Description of the task: In the entries below, begin at the line that has "You are a computer-use", stop after the line that has "The width and", and output those lines exactly with no pictures.

Provided data:
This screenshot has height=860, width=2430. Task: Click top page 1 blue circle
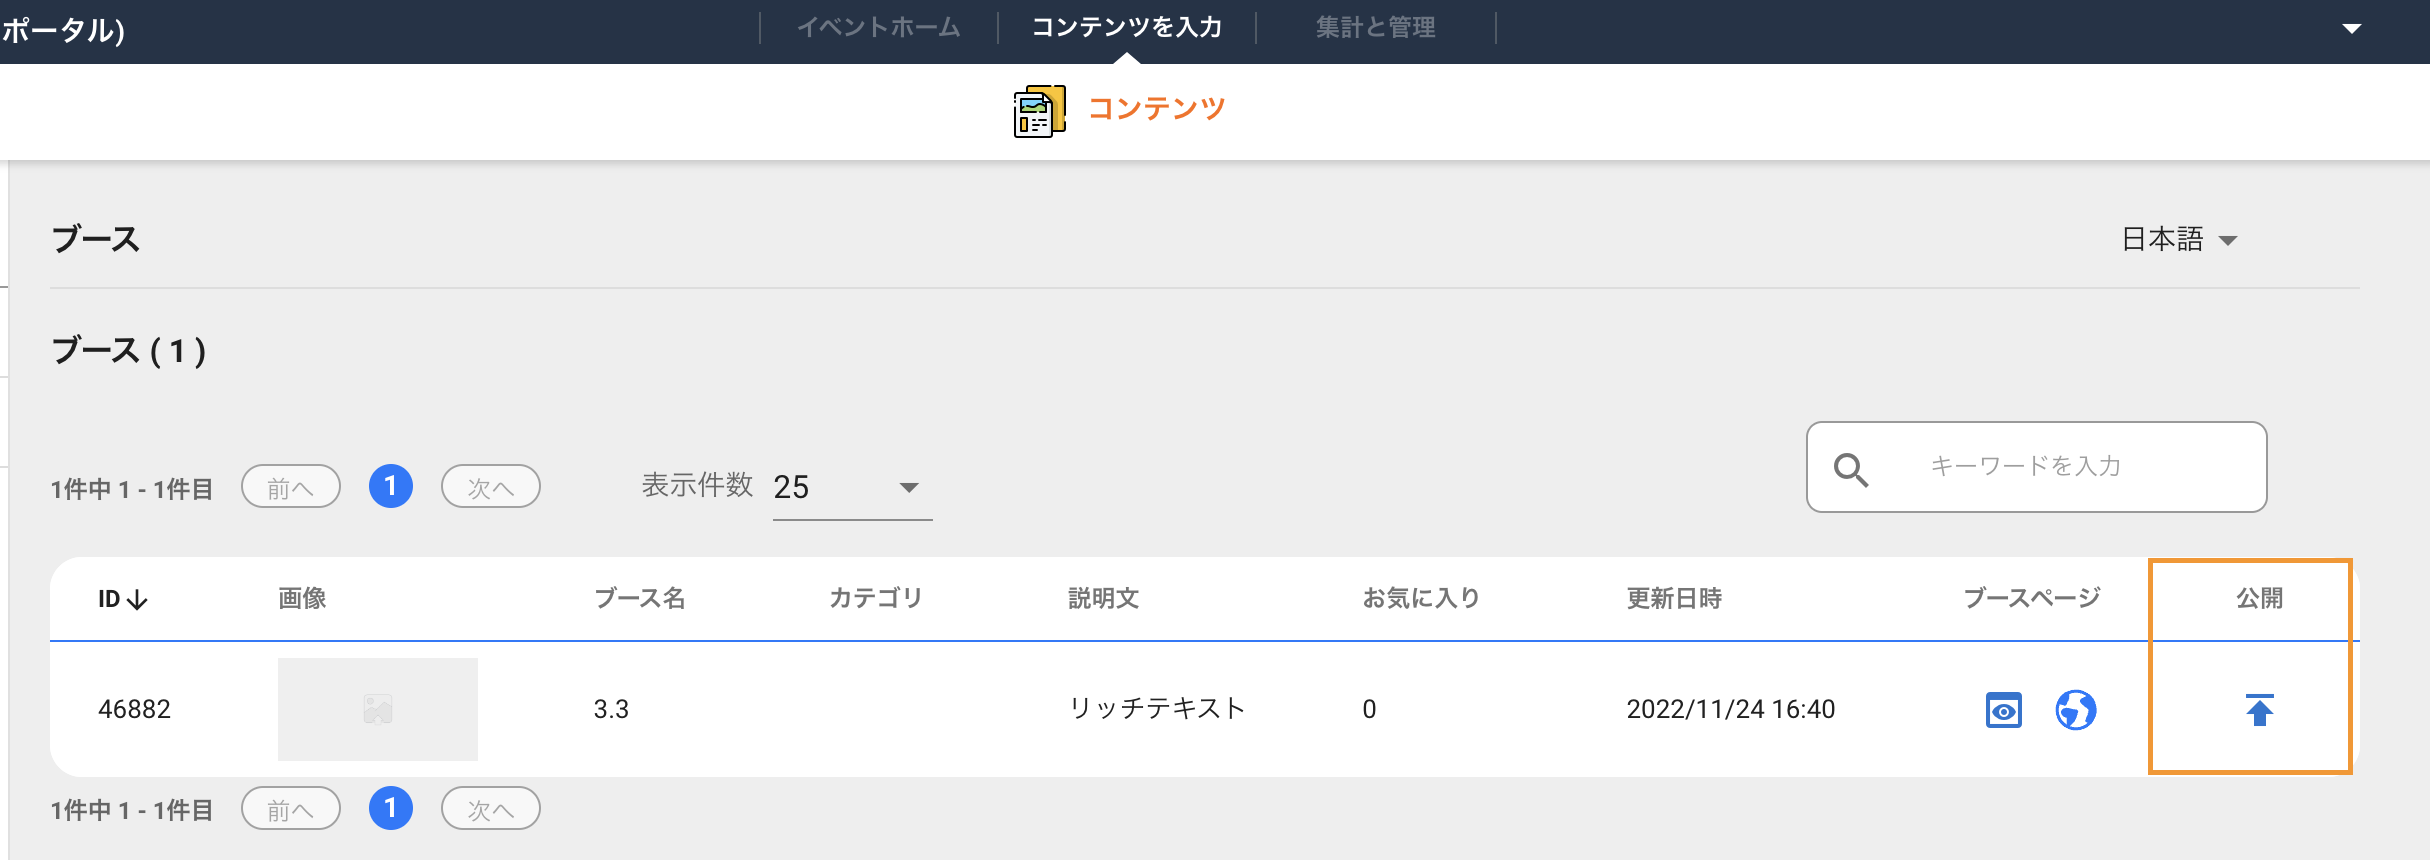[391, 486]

--

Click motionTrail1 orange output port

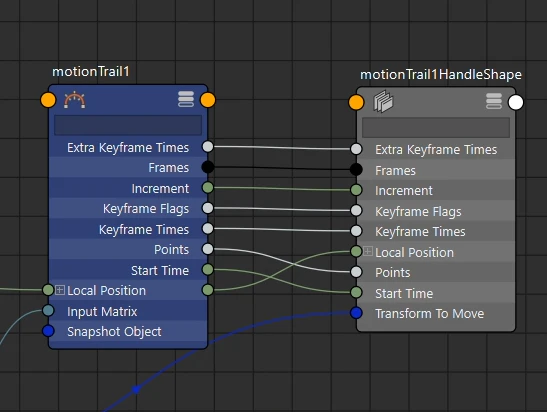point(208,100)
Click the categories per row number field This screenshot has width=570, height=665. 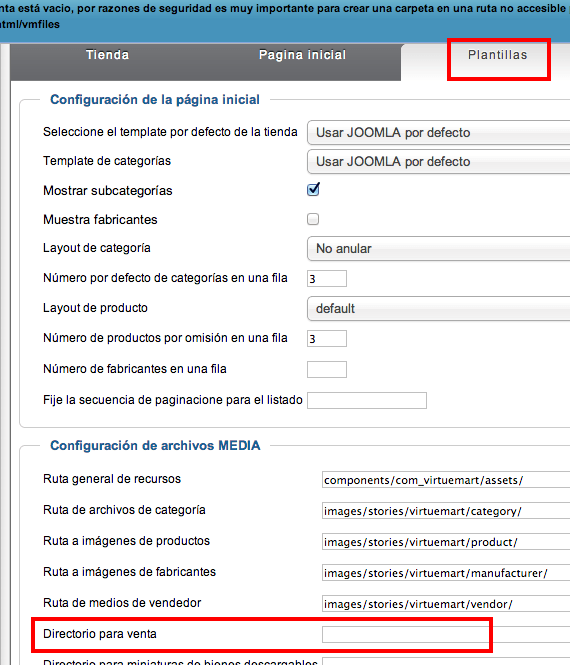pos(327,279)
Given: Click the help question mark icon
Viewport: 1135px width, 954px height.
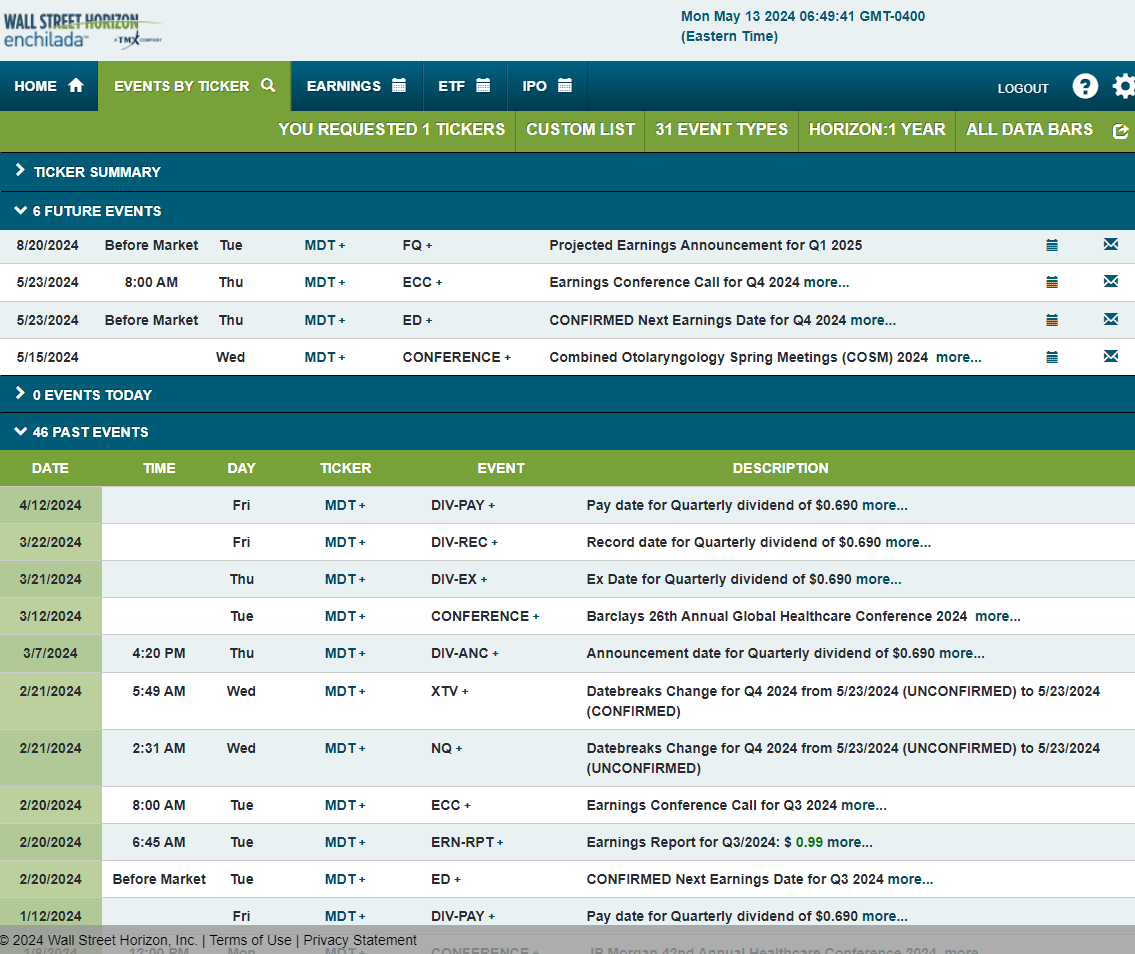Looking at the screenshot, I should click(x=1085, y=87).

==

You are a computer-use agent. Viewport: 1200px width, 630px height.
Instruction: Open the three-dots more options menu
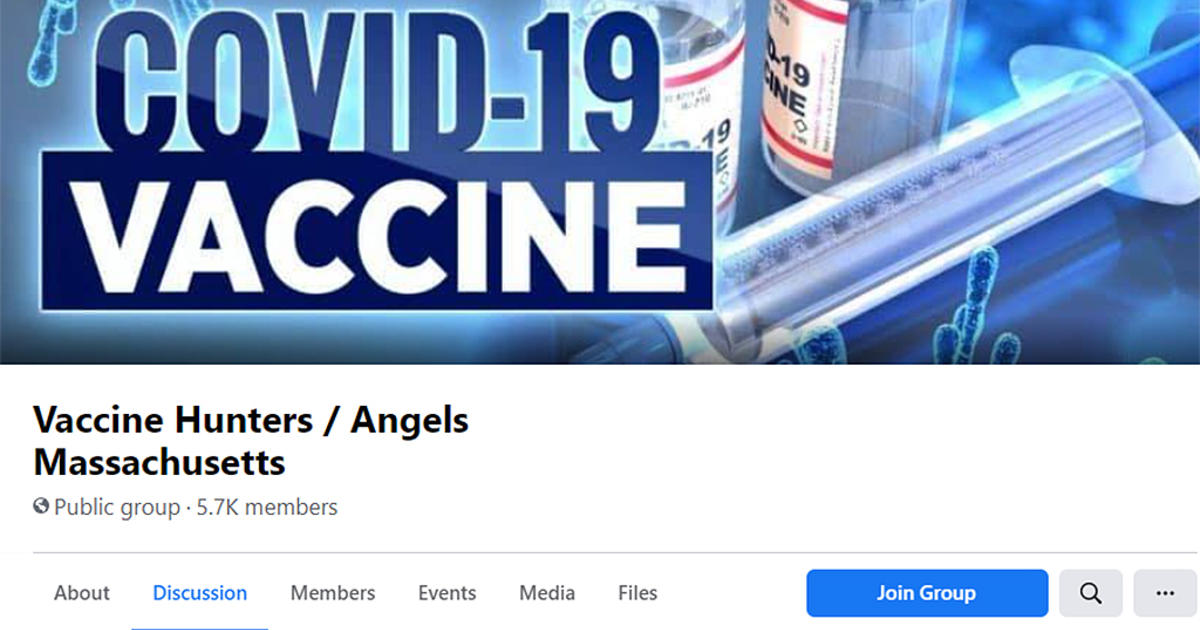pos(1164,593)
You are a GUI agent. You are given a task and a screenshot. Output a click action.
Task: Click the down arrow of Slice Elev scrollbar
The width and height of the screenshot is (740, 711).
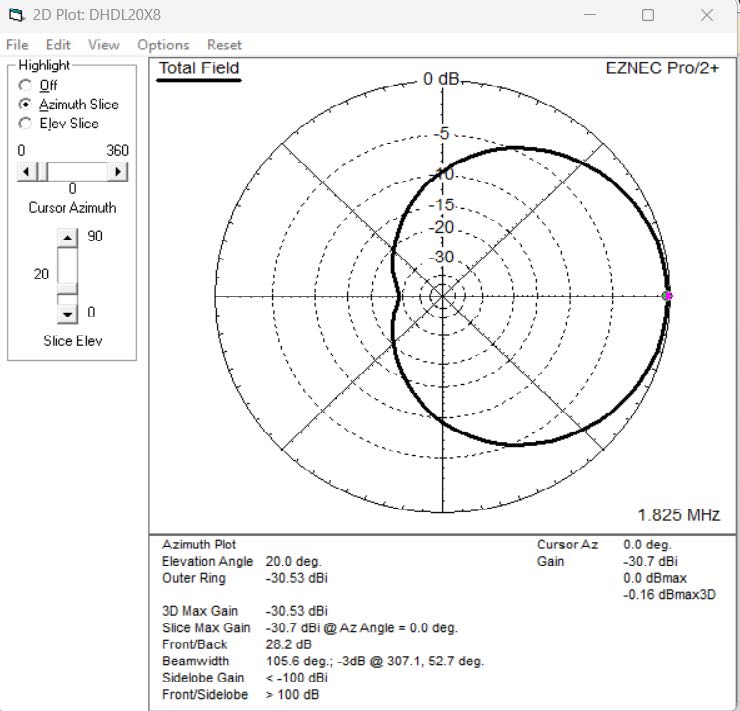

Exercise output:
You are a computer-use agent. Viewport: 1200px width, 630px height.
Instruction: Open the three-dots more options menu
pos(1164,593)
You are a GUI agent. You are given a task and a screenshot. Output a click action.
Task: Click the down arrow of Slice Elev scrollbar
The width and height of the screenshot is (740, 711).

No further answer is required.